Athletic and a lover of the outdoors, she did her first backpacking trip through the Grand Canyon in June of 2011, ignoring skeptics who thought she couldn’t do it — then came back year after year. She went from rim to rim, from rim to the river, and from rim to rim to rim.

“You think I can’t do it once? Watch me do it 10 times,” Brittany Lock described her mom’s attitude. She accomplished her goal in November 2020.

Barbara Lock
Lock hikes the Grand Canyon in 2014. One of her journeys was a solo adventure when everyone else backed out of the trip. Courtesy Lock family

Troubling symptoms

But in April 2021, an unsettling incident put the family on alert. Barbara Lock was talking on the phone with her sister discussing plans to hike the Pacific Crest Trail when she lost control of her speech.
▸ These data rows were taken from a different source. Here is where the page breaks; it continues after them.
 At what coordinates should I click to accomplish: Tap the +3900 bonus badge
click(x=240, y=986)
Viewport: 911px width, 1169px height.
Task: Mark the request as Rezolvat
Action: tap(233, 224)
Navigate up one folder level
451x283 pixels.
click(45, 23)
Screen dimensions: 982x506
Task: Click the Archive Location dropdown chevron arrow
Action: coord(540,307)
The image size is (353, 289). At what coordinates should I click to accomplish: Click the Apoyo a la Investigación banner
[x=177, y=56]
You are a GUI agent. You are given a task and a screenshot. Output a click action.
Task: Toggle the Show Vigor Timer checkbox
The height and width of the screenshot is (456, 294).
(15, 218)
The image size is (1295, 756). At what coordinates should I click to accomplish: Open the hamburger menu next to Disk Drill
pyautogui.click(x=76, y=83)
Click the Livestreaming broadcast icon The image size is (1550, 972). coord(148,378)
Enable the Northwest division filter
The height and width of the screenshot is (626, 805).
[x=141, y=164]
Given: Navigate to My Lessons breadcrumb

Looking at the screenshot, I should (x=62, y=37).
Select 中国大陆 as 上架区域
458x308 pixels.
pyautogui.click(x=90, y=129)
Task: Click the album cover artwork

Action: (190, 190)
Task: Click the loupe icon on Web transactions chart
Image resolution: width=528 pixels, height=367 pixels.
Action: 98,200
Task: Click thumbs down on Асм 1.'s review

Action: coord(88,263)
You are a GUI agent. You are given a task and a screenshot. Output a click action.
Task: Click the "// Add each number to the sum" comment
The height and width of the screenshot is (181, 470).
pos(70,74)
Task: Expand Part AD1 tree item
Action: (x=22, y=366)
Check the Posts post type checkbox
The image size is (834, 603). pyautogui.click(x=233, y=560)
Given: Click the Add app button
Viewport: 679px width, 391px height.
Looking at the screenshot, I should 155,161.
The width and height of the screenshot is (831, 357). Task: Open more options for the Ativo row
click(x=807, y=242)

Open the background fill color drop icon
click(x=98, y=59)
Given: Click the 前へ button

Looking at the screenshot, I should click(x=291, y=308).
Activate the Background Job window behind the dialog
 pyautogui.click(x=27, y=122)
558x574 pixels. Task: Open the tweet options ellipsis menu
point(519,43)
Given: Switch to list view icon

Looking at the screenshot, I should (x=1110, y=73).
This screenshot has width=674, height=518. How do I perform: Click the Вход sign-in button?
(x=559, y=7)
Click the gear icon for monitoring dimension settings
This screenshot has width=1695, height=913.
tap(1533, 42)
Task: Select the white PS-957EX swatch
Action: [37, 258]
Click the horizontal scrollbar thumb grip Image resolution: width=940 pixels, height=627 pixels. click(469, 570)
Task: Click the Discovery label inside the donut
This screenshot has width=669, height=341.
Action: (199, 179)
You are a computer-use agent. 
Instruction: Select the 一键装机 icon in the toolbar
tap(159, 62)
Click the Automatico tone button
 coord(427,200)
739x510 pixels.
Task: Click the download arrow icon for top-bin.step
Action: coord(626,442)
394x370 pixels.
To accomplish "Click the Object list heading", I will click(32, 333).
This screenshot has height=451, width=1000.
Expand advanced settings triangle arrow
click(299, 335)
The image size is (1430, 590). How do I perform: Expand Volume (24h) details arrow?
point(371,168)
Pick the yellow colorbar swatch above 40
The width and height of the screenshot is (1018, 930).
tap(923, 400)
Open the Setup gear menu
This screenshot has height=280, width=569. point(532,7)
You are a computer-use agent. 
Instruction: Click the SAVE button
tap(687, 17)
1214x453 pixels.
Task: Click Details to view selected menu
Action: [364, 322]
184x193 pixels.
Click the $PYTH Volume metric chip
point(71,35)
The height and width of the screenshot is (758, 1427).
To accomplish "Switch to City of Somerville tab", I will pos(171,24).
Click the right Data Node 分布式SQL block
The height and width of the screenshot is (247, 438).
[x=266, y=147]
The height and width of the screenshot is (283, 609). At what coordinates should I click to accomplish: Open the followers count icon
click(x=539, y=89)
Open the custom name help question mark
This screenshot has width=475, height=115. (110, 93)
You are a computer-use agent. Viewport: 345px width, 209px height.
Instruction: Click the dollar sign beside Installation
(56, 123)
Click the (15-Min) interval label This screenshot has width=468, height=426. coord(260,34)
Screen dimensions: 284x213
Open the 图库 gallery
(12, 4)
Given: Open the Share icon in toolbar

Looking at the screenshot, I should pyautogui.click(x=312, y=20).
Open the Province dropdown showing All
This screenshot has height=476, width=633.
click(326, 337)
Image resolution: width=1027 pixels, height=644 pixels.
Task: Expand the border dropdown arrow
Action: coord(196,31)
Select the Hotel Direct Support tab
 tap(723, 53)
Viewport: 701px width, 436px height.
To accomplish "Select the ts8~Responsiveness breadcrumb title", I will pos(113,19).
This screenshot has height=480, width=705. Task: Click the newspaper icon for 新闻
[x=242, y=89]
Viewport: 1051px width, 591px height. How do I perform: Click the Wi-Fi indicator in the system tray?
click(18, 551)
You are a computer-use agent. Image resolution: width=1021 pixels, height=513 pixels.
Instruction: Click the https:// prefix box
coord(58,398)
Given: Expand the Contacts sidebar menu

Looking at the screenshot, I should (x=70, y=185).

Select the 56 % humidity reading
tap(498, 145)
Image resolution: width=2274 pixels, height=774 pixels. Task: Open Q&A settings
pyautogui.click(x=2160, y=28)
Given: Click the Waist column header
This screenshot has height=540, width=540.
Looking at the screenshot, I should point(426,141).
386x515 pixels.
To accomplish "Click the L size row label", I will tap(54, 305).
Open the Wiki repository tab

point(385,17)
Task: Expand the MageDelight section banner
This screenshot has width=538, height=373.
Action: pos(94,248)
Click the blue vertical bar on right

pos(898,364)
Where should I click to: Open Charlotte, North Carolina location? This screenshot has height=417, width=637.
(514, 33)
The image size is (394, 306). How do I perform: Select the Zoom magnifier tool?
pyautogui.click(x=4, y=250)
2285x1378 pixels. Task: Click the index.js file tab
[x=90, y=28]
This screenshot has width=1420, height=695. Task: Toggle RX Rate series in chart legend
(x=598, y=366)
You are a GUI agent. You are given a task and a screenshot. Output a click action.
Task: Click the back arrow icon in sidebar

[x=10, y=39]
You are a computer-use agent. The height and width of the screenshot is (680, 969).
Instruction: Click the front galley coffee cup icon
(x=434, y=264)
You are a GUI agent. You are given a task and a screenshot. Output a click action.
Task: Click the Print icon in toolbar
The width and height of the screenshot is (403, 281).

“It was like word salad. She just started saying a bunch of words that didn’t go together,” Brittany Lock says.

That morning, she had been complaining about a headache. During the call, she also experienced a tick and said she felt nauseous.

Barbara Lock was having a seizure, but the family didn’t know it at the time. They feared it might be a stroke. But in the emergency room, “we were dismissed a little bit and that was really frustrating,” her daughter says. Hospitals were still flooded with COVID-19 patients and the medical staff was swamped.

Doctors told the family basic tests didn’t show anything suspicious, so they sent her home and advised watching for any more symptoms. They soon showed up again, with more seizures coming in the next days.

When the family kept coming back to the hospital, an MRI finally found a mass in Barbara Lock’s brain. She had surgery to remove as much of it as doctors could in May 2021.

Walking to feel normal

The diagnosis: glioblastoma, which the National Brain Tumor Society calls one of the most complex, deadly and treatment-resistant cancers.

The disease comes with a grim prognosis: The five-year survival rate is less than 7%, the organization noted. Treatment is difficult because glioblastoma grows tentacles into the brain rather than forming a solid mass that doctors can target and remove.

Symptoms include seizures, persistent headaches, nausea, double or blurred vision, and changes in mood and personality.

The family was told Barbara Lock probably had about 12 to 16 months to live. She underwent chemotherapy and radiation, then had a second brain surgery in February 2022 when the tumor came back.

Through it all, she walked 5 miles every day, her daughters say.

“She’d always tell me that it helped her to feel normal. So whenever she was feeling bad from her chemo treatment, she would take a walk and her headaches would go away and she would start to feel normal again,” Victoria Lock tells

Last fall, the family set out to accompany her for that 11th backpacking trip to the Grand Canyon. She carried all of her own equipment down to Havasupai Gardens (formerly known as Indian Garden) along the Bright Angel Trail where they stayed two nights and hiked back up.

“It was amazing. It was so inspiring to see my mom take all of these trials that she faced over the two years and still keep up with her walking and still not give up the things that she loves to do,” Brittany Lock says.

Barbara Lock
Lock has always loved the outdoors.Courtesy Lock family

'Don't give up on things you love'

Right afterwards, in November 2022, the family found out she had another tumor that grew in a region of the brain that was not operable. A more aggressive chemotherapy regimen seemed to work until about a month ago when Barbara Lock became more tired than usual and was having trouble seeing. More tumors have appeared. She is now at home and comfortable, Brittany Lock says.

Her mom's message to other people with a health crisis is to keep doing what you love.

"Don’t give up the things that you love just because you have a tough diagnosis or you’re not sure what the future is going to hold,” she notes.

“For her, it was walking. Walking was really important to her, it helped her feel normal. So just keep enjoying the life you have.”